A number of individual risk factors for childhood obesity have been identified, but only some of these are amenable to prevention. To assess the amount of cases in a general population attributable to these risk factors, adjusted population-attributable fractions were estimated.

Design

Cross-sectional study.

Setting

Obligatory school entry examination in 2001/2002 in six Bavarian communities (Germany).

Subjects

5472 children at age 5–6 years.

Measures

Anthropometric measures were ascertained by public health nurses, and measures concerning sociodemographics, lifestyle and child behaviour such as child's daily meal frequency were obtained with self-administered parental questionnaires. Obesity was defined according to sex- and age-specific body mass index cut-off points proposed by the International Obesity Task Force. Adjusted population-attributable fractions were calculated based on logistic regression.

Results

A combination of the risk factors low meal frequency, decreased physical activity, watching television >1 h day− 1, formula feeding and smoking in pregnancy accounted for 48.2% of obese children. This combination yielded a maximal achievable prevalence reduction of 1.5% for obesity (3.2% observed prevalence).

Conclusions

A modification of five known risk factors for childhood overweight and obesity could reasonably lower obesity prevalences at school entry.

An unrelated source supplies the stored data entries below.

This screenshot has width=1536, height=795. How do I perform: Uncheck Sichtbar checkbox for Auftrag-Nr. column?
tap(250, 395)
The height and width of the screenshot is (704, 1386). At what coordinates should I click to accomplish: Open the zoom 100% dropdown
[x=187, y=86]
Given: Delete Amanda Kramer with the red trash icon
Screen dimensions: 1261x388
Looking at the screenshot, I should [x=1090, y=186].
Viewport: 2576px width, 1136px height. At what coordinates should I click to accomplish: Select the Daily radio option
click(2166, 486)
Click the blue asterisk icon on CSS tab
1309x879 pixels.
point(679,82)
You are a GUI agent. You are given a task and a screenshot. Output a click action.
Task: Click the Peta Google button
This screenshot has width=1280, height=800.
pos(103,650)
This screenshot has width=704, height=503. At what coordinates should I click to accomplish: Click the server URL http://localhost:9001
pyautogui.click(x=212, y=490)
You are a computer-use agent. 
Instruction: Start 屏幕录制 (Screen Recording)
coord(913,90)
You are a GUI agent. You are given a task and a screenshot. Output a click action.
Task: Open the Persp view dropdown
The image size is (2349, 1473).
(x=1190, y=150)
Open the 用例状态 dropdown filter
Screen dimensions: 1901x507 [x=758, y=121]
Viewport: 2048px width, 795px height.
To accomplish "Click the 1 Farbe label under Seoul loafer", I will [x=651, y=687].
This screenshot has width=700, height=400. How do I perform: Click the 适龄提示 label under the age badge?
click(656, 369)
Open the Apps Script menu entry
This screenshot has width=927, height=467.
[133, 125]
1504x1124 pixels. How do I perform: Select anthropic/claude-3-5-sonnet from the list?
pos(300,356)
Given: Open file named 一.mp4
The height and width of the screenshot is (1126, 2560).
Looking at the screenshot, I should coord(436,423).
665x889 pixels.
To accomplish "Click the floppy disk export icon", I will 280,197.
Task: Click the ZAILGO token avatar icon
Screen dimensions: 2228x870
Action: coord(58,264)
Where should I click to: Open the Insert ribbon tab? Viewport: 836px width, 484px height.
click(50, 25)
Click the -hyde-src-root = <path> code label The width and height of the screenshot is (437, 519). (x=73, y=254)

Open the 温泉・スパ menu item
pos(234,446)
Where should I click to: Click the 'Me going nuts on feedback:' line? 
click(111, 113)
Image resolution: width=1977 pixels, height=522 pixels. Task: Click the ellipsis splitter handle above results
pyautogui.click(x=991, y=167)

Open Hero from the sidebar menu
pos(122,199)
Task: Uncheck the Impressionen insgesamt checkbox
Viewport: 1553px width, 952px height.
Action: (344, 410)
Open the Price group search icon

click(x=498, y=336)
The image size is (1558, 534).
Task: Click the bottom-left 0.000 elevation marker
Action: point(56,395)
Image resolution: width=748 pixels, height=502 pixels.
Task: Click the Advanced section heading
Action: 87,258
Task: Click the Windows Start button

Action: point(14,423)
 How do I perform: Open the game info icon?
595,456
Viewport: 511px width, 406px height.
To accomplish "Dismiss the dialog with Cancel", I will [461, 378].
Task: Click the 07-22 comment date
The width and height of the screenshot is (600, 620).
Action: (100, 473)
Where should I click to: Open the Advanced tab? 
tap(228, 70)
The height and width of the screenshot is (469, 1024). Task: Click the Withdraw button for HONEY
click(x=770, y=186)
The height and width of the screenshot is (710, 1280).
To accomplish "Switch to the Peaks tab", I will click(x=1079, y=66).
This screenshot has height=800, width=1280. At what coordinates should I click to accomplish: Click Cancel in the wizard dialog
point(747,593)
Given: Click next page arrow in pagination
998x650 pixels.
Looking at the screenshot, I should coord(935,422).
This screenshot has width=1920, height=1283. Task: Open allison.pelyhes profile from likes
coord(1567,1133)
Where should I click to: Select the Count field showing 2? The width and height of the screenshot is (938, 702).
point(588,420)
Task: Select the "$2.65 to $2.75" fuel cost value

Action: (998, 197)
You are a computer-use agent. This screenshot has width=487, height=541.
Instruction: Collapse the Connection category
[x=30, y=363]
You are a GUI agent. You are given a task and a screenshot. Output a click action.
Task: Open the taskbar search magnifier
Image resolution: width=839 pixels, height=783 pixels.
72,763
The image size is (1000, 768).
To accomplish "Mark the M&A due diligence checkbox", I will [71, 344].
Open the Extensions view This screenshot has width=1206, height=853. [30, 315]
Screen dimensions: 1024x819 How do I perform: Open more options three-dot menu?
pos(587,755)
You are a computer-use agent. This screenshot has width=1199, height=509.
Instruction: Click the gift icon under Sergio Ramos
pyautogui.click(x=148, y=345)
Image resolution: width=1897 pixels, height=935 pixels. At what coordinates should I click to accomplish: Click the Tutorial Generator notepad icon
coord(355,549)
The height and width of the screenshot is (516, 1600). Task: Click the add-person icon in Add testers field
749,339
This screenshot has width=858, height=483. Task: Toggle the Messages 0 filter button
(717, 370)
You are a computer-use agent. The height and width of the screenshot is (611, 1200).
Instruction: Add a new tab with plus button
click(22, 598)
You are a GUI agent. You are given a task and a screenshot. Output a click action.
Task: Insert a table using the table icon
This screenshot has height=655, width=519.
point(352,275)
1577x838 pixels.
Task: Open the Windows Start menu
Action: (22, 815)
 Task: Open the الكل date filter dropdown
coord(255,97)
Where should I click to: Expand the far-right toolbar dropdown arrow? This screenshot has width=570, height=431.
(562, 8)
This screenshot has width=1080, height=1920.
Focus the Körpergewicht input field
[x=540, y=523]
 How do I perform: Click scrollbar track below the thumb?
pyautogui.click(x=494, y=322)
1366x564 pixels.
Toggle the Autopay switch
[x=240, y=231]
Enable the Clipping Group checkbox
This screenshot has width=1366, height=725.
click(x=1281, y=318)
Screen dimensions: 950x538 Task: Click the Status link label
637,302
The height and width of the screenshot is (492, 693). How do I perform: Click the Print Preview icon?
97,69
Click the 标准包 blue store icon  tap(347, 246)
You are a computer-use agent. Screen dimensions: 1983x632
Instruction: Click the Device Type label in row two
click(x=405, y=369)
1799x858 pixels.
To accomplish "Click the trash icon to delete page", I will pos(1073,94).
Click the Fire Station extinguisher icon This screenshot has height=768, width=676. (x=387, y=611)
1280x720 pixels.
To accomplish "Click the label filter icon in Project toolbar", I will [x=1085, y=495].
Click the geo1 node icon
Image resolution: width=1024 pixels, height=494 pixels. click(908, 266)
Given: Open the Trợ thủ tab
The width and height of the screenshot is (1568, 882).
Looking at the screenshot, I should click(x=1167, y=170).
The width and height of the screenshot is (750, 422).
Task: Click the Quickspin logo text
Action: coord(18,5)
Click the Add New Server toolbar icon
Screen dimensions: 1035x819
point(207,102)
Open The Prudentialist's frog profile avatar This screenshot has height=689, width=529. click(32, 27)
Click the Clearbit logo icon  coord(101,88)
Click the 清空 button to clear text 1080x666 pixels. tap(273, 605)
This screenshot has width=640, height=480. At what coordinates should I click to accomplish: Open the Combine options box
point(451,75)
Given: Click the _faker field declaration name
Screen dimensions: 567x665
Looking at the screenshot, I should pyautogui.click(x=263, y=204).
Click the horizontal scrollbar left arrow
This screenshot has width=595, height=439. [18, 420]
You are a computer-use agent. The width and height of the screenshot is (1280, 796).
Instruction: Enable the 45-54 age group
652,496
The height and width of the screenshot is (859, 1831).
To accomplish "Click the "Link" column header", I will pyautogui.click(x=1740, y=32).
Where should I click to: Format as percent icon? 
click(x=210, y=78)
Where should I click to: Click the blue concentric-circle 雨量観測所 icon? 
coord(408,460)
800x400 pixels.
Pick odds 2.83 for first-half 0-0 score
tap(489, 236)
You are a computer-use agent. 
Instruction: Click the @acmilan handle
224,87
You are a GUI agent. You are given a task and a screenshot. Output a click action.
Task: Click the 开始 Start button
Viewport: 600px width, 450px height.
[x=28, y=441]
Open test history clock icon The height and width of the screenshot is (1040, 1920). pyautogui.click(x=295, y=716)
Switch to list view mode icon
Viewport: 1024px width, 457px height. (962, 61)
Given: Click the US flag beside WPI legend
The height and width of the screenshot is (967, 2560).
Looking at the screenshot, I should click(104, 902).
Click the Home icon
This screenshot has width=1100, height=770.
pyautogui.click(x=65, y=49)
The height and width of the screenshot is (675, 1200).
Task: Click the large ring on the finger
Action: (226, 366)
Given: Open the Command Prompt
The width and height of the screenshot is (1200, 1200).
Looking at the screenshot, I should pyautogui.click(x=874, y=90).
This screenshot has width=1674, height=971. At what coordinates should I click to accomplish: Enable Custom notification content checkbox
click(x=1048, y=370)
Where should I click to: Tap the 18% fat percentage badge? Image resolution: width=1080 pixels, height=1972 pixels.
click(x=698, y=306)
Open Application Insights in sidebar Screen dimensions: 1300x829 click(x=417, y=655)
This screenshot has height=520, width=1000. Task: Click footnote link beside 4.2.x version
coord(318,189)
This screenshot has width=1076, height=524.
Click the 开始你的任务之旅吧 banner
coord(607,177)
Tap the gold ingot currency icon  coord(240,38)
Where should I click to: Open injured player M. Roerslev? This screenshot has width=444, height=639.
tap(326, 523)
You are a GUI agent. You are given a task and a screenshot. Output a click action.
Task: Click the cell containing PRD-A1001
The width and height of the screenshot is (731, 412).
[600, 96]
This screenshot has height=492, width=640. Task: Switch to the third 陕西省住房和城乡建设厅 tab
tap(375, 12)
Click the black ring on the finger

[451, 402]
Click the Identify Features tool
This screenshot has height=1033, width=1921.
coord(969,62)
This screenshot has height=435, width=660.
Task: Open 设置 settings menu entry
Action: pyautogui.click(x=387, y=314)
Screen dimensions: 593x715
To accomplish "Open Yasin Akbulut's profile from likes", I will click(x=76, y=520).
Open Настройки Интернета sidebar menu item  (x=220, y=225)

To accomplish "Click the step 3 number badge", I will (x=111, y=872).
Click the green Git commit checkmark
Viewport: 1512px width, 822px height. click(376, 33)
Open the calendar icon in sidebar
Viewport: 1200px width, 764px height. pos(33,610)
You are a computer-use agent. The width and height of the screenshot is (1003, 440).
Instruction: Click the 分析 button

These risk factors should be particularly considered in decision making on preventive measures.

Information

Type
Research Paper
Copyright
Copyright © The Authors 2007
Figure 0

Table 1 Prevalence of overweight/obesity for exposure/non-exposure concerning respective risk factors; 95% confidence intervals based on binomial distribution

Figure 1

Table 2 Crude and adjusted odds ratios (ORs) for respective risk factors related to overweight/obesity; 95% confidence intervals based on logistic regression

Figure 2

Table 3 Adjusted population-attributable fractions (PARFs) for respective risk factors on overweight/obesity and corresponding maximal achievable reduction of prevalence (MARP)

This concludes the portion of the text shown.